Kate Tempest knows that loving togetherness is the key to success because she sees that people are separated from one another, atomized, and this here-and-now is clearly not working. She cherishes good health and cohesive, coalescent communion, not conflict or division. Kate regrets the ravages of war her homeland has been a part of bringing about, but she digresses and optimistically shares that if we get together we can change the current system, that it IS in our hands if we band together. Kate Tempest is absolutely selfless here, caring and concerned. Those traits are so uncommon in a lot of rap today, mostly in the mainstream, that it’s simply wonderful to hear them in Let Them Eat Chaos. With her unique rapping and confidence in her vocals, she rides her beats nimbly, delivering her pressing poetic messages with the utmost grace.
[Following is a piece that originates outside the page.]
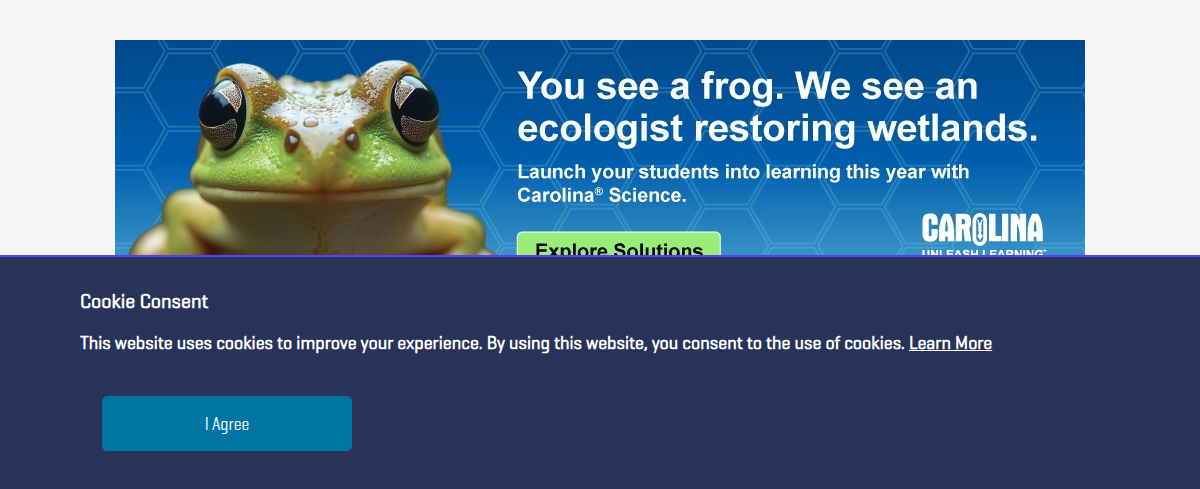Open the Learn More cookie link
The width and height of the screenshot is (1200, 489).
coord(950,343)
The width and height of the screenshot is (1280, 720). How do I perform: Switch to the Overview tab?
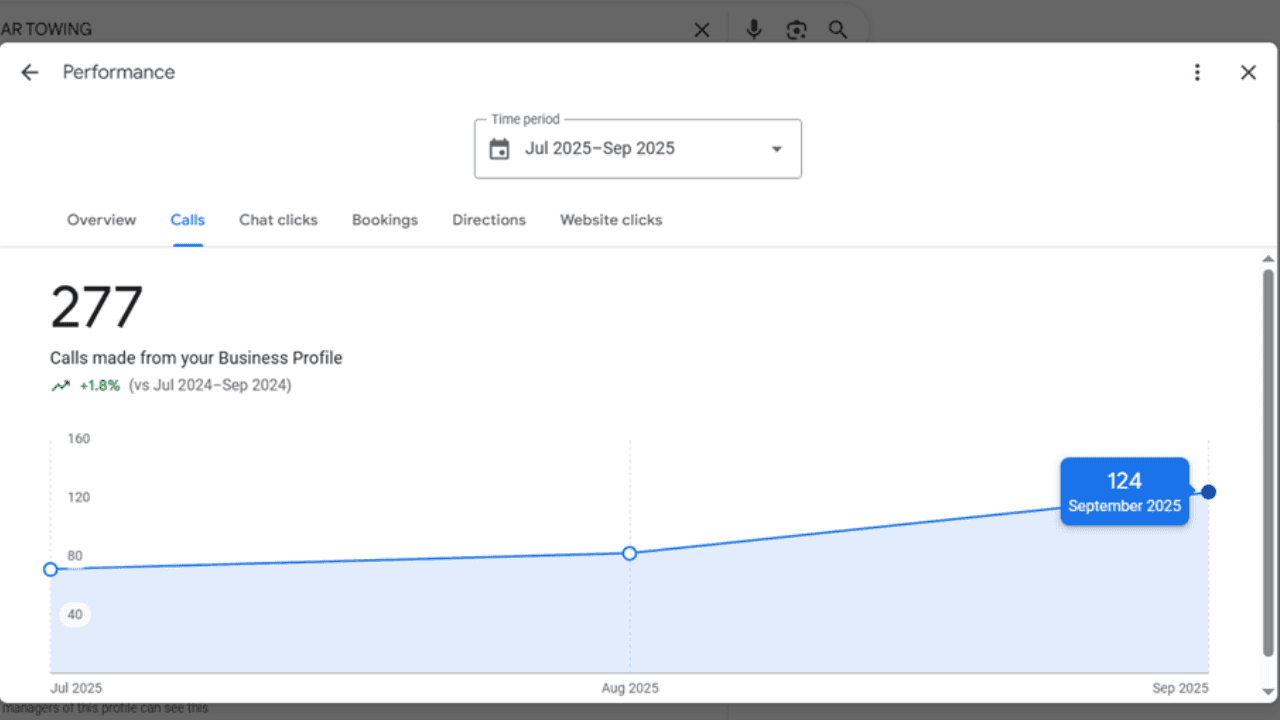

Head honcho on the boards Dan Carey again fulfills the music duties on the album for Kate, bringing his signatures plus some of the new. His throbbing low-key techno musics and contemporary harmonies mixed with alternative flourishes in conjunction with Kate’s verses make for a blissful, heavenly coupling. Lose yourself in the album for a while and then be prepared to rejoin society in a very positive way.